* _READING PASSAGE_
######
ExZarr Roadmap

View Source

v1.1.0 (Current) — BEAM-Native Streaming

Released 2026-06-12. Backward compatible with v1.0.

Shipped

  • [x] ExZarr.Array.stream_chunks/2 and stream_slices/3 read APIs
  • [x] ExZarr.Array.write_stream/3 write API with validation and checkpoints
  • [x] chunk_stream/2 retained as alias for stream_chunks/2
  • [x] ExZarr.Telemetry — chunk read/write and stream start/stop events
  • [x] Optional ExZarr.Flow, ExZarr.GenStage, ExZarr.Broadway integrations
  • [x] Architecture review, gap analysis, v1.1 design docs
  • [x] Cloud storage patterns guide and production cookbook
  • [x] Livebooks: Broadway pipeline, Nx streaming
  • [x] Streaming benchmarks (benchmarks/streaming_bench.exs)
  • [x] Review hardening: producer deduplication, timeout handling, telemetry docs,
    CI Zig 0.16 alignment, 1,500+ test suite with streaming property tests

Public API entry points

Use ExZarr.Array streaming functions — not ExZarr.Streaming (internal).


v1.2.0 (Planned) — Cloud Storage & Reliability

Focus: production-grade cloud backends and fewer operational surprises.

  • [ ] Unified retry/backoff layer across S3, GCS, and Azure backends
  • [ ] Migrate Azure backend from azurex to azure_sdk (keep azurex optional)
  • [ ] Rate-limit awareness and configurable timeouts per backend
  • [ ] Zarr v3 async store interface alignment (read path)
  • [ ] Cloud backend integration tests behind CI feature flags
  • [ ] Document credential patterns (env, Goth, managed identity)

Why now: Cloud storage is the primary use case for streaming; backends share little retry logic today and Azure depends on a transitive azurex chain.
######
* _SUPPLIED DATA_

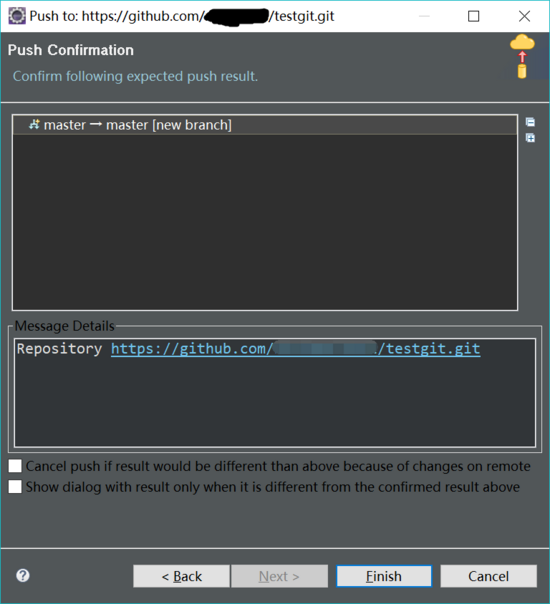Click the branch icon beside master entry
550x604 pixels.
point(34,124)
######
* _REQUEST 1_
According to the ExZarr roadmap, which module is internal and should not be used as the public streaming entry point?
* _REQUEST 2_
Reproduce the portion of the ExZarr roadmap from "v1.2.0 (Planned) —" to "(keep azurex optional)" word for word.

* _EXPECTED ANSWER 1_
ExZarr.Streaming

* _EXPECTED ANSWER 2_
v1.2.0 (Planned) — Cloud Storage & Reliability

Focus: production-grade cloud backends and fewer operational surprises.

  • [ ] Unified retry/backoff layer across S3, GCS, and Azure backends
  • [ ] Migrate Azure backend from azurex to azure_sdk (keep azurex optional)